▶ DATA RECORDS
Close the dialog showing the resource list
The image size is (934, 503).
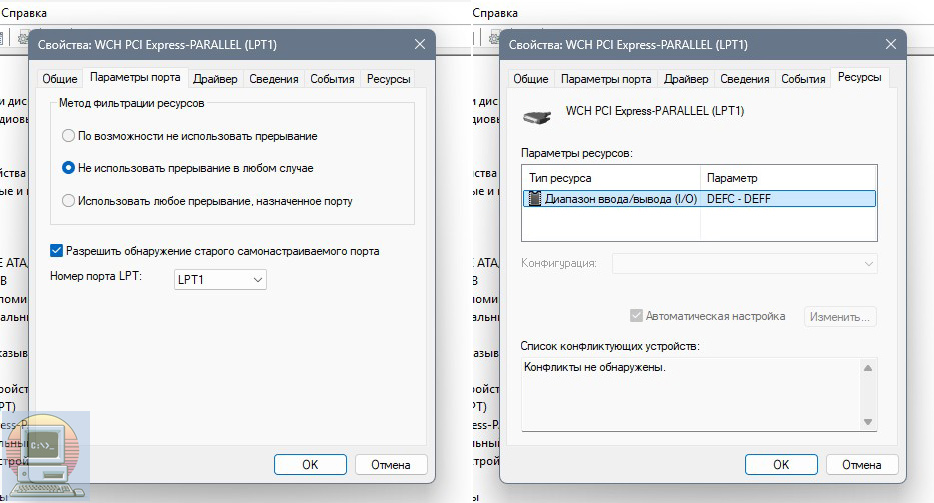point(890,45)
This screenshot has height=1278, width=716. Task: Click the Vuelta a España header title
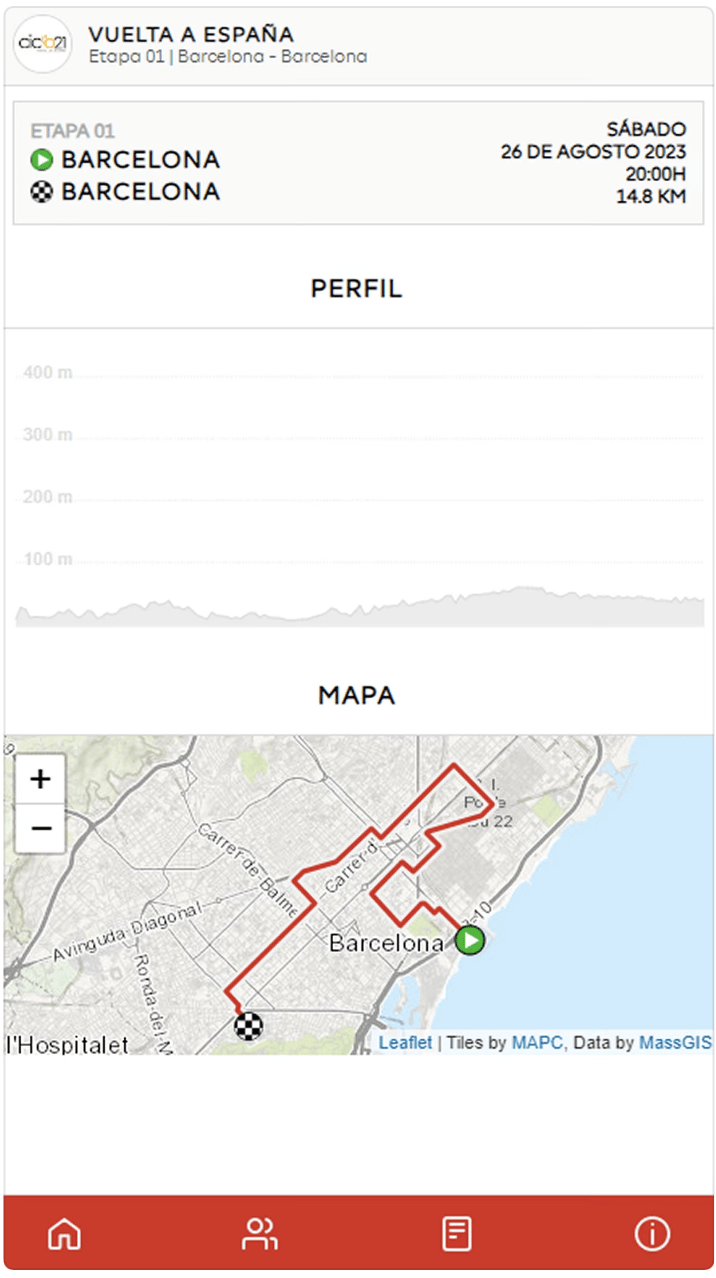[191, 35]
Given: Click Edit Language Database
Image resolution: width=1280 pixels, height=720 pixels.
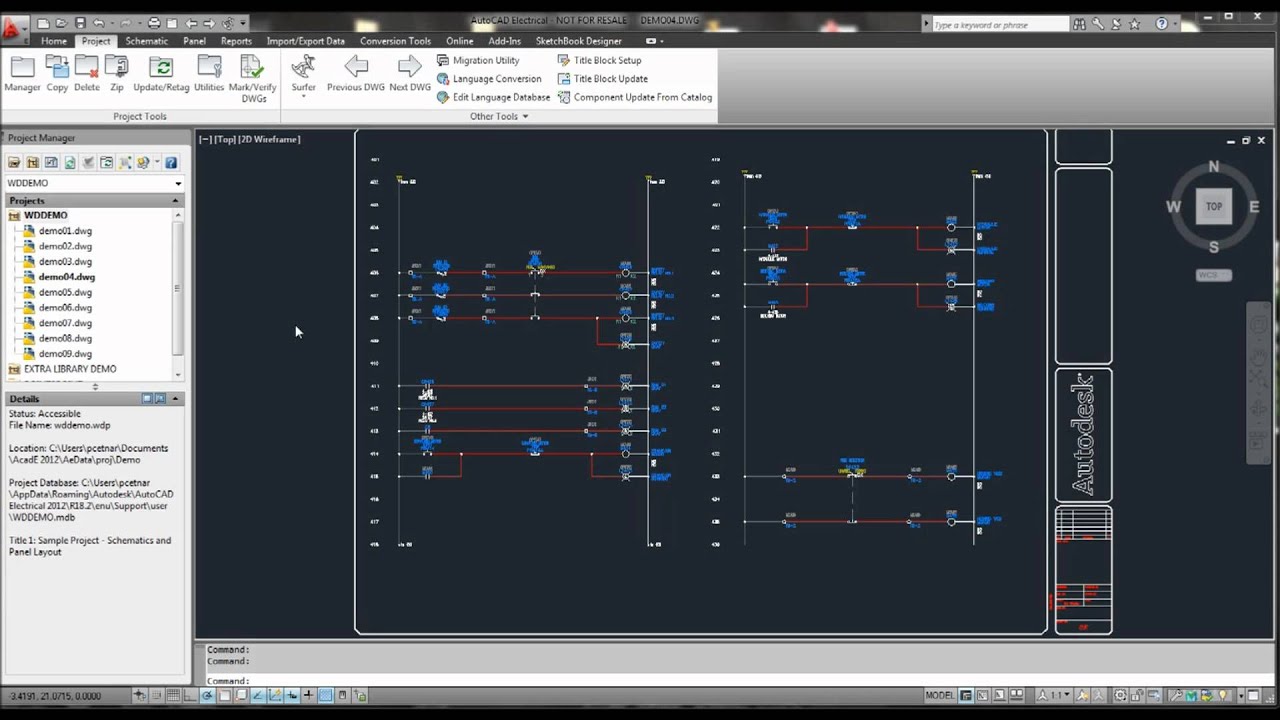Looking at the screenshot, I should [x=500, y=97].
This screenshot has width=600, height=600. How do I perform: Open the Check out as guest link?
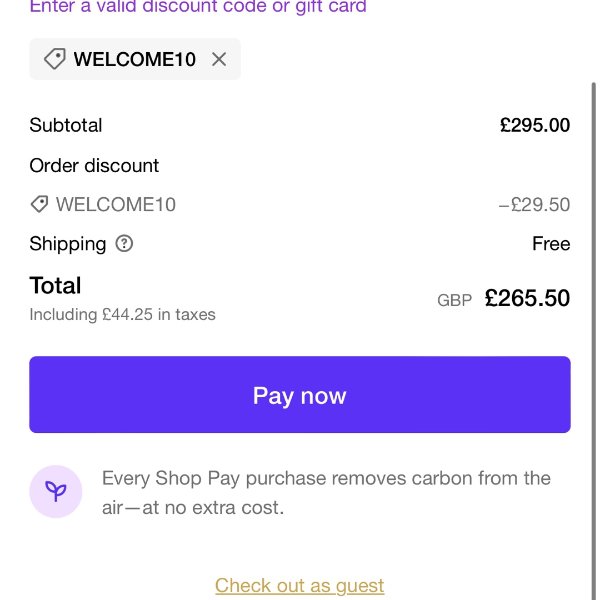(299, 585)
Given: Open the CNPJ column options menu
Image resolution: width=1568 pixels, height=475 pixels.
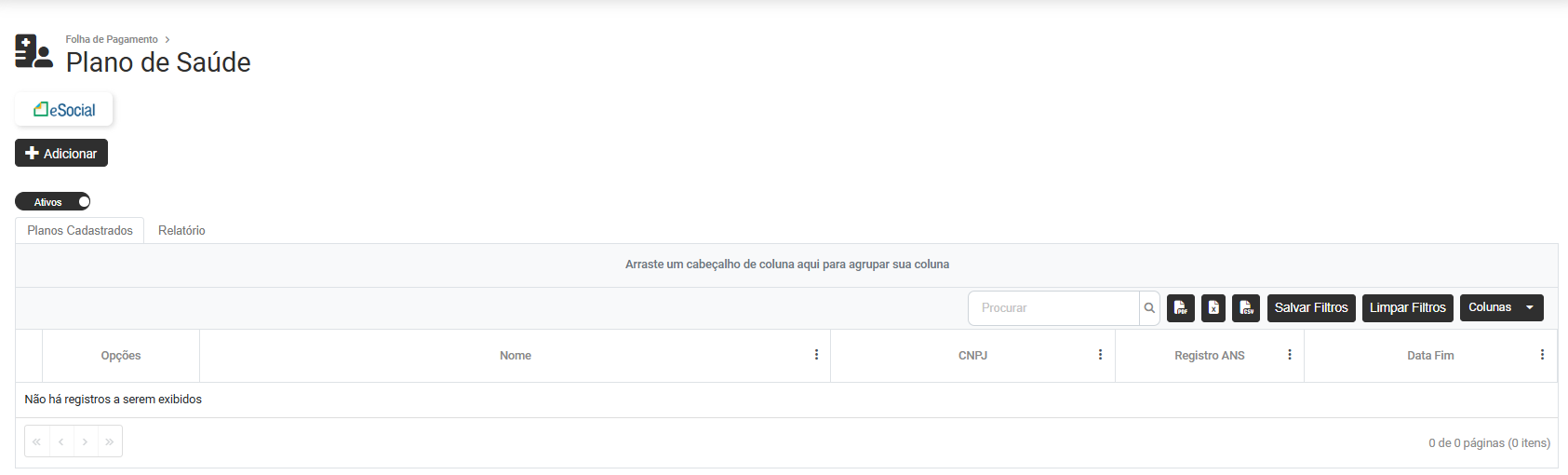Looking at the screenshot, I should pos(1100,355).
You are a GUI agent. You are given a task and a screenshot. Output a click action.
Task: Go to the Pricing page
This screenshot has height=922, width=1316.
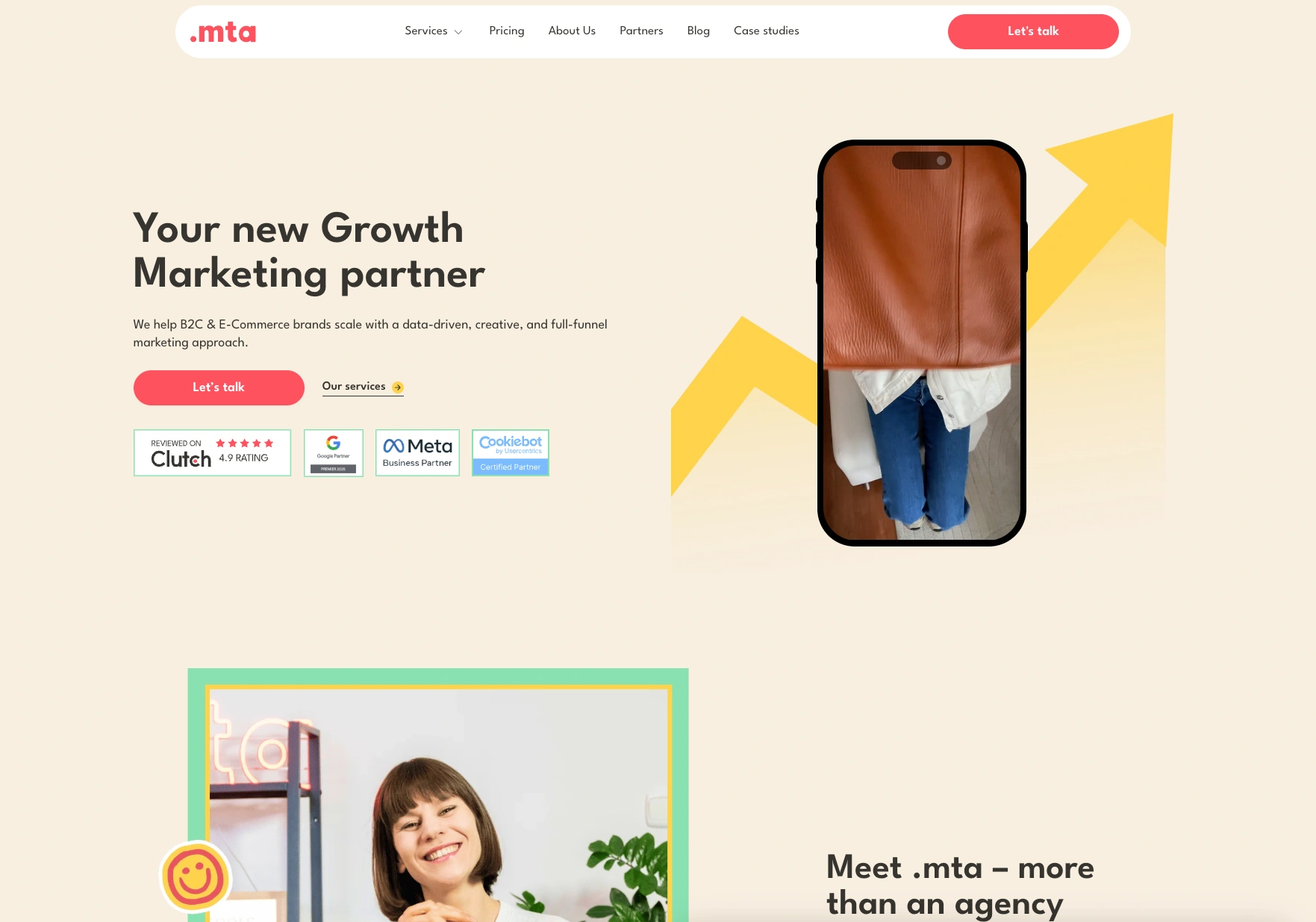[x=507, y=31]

* * *

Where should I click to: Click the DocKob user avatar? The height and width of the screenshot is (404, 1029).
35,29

--

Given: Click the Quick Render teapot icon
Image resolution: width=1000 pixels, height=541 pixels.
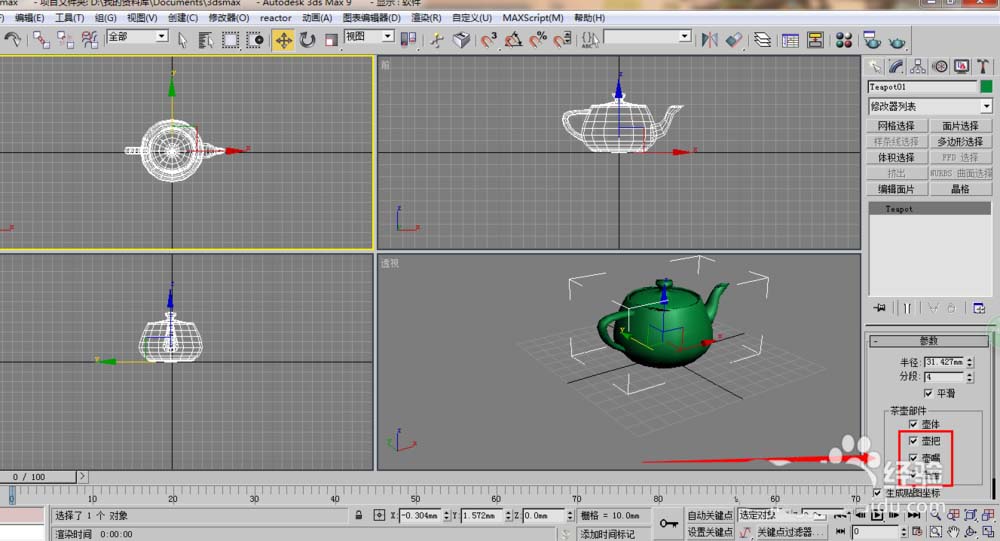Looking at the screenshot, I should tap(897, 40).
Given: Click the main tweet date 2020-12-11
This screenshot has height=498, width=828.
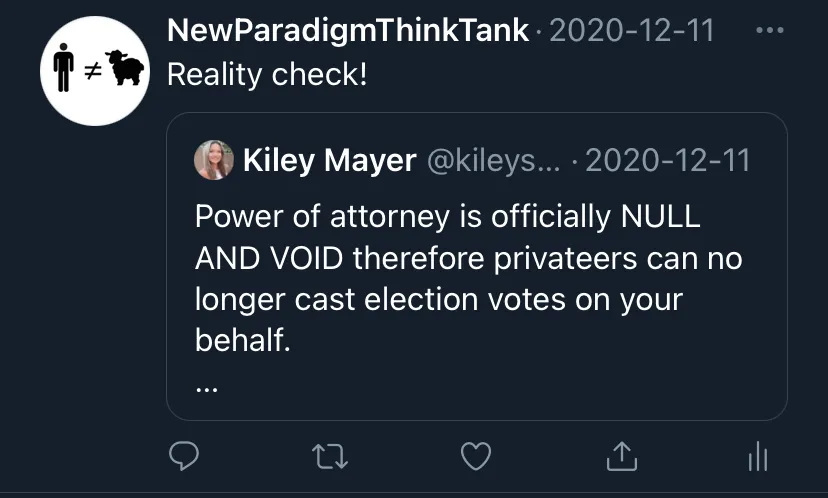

▶ WHAT NEEDS TO BE DONE
Above are records; repeat only the lines from the line with "Close the dialog showing the resource list" through the line with "You are a GUI", and leave pictures out.

▶ OUTPUT FOR THIS EXERCISE
Close the dialog showing the resource list
The image size is (934, 503).
point(890,45)
This screenshot has height=1278, width=716. Task: Click the Vuelta a España header title
[191, 35]
Given: Click Edit Language Database
Image resolution: width=1280 pixels, height=720 pixels.
Looking at the screenshot, I should [x=500, y=97].
This screenshot has width=600, height=600. How do I perform: Open the Check out as guest link?
(299, 585)
Given: Open the CNPJ column options menu
Image resolution: width=1568 pixels, height=475 pixels.
Looking at the screenshot, I should pos(1100,355).
You are a GUI agent. You are given a task and a screenshot. Output a click action.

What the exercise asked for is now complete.